When you already have a highly successful online dating service – with over 20 million registered users – what do you do next?
For Mate1.com, the answer was to undertake an ambitious technology overhaul to bring matchmaking to the next level. At the same time, they hired me to design a new UI with the challenge: How do you get members to build the confidence to keep coming back? Just as importantly, how do you get them to create the kind of rich profiles that will attract good matches?
I worked with their team in an intensive workshop to analyze their business, brand, and user goals. Then I developed a detailed wireframe specification with what we think are some very innovative solutions – always with an eye to quick feedback and consistent, simple structural model. Aspects of the new UI launch shortly on Mate1.com. A new site, eDate, is intended to work for an even broader audience, including people who are skeptical of online dating and who need to see progress in order to keep at it. Stay tuned for the launches.
The iPhone is so sexy (and indispensable – I keep mine with me 24/7) that everyone wants to do The Next Great Thing. But the Truly Great Thing about the iPhone is that you are able (or should be able) to use any app without learning it, or even really thinking about it. In my case, I have all these crazy French-language apps that drove me crazy trying to learn them. The designers were just trying to be original.
What if you were an ambitious startup offering high-quality, licensed news video from leading media companies around the world? Your content is searchable by topic, language, and location (using Google maps). Find a video you like? You can locate videos from the same region.
This was the problem MediaScrape™ in Montréal asked me to address. The answer is a simple UI with standard icons and menus, using all the standard love-’em-or-hate-’em iPhone conventions. It’s still in development, so I can’t send you to the App Store. Yet.
For a large multinational that handles thousands of customer complaints every week, I designed the tool used by the staff, both in the call center and in the field. The call center staff need to listen to complaints over the phone, recording all the customer information and details of the complaint while still conversing with an upset or angry customer. While highly trained, the staff had to grapple with multiple tools, each with its own confusing interface. The Web-based solution concentrated all the tasks into a simple set of three screens, always keeping present the fields that might be needed at any time in the interaction. The interface is proprietary, and can’t be shared here. I chose this stock photo of a call center worker because she reminds me of some of the many that I observed and talked with on-site before tackling the design.

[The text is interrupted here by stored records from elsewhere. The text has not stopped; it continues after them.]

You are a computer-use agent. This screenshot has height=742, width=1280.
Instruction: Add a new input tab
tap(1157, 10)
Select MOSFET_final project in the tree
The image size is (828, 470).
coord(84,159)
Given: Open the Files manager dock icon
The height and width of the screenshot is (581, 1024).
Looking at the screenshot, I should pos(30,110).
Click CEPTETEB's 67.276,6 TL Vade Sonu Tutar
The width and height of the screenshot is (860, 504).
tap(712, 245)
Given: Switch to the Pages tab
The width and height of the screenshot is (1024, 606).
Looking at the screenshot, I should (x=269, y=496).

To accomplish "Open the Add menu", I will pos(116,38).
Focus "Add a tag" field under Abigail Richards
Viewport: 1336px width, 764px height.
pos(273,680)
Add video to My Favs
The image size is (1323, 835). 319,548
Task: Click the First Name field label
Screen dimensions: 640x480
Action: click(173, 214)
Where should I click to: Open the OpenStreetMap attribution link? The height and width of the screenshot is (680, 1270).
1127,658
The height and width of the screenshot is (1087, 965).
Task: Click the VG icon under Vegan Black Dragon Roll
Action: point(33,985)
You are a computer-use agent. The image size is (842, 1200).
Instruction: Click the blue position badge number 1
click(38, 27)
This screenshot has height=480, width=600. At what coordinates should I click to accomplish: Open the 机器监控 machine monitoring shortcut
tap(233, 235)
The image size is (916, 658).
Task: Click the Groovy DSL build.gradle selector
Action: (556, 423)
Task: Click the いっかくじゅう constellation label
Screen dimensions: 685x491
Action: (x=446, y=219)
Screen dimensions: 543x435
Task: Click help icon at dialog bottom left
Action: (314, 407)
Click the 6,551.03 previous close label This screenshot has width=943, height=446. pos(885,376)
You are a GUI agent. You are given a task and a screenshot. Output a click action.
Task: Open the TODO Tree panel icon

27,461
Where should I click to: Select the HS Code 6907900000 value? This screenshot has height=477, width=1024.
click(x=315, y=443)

Behavioural economists study how people make decisions – and how it is that we often fool ourselves. For a leading financial services company in the U.S., I worked on-site over an eight-month period with a post-doctoral behavioural economist to understand how these powerful concepts could be used to guide customers to make better decisions and achieve better results. I reviewed the original scholarly research and translated it into reports and presentations that were presented bi-weekly to marketing and design teams to help them design better products, services and Web tools. While the work I did is proprietary to the client and cannot be shared here, what I learned has tremendous application to the work I do, helping users to make choices and take action.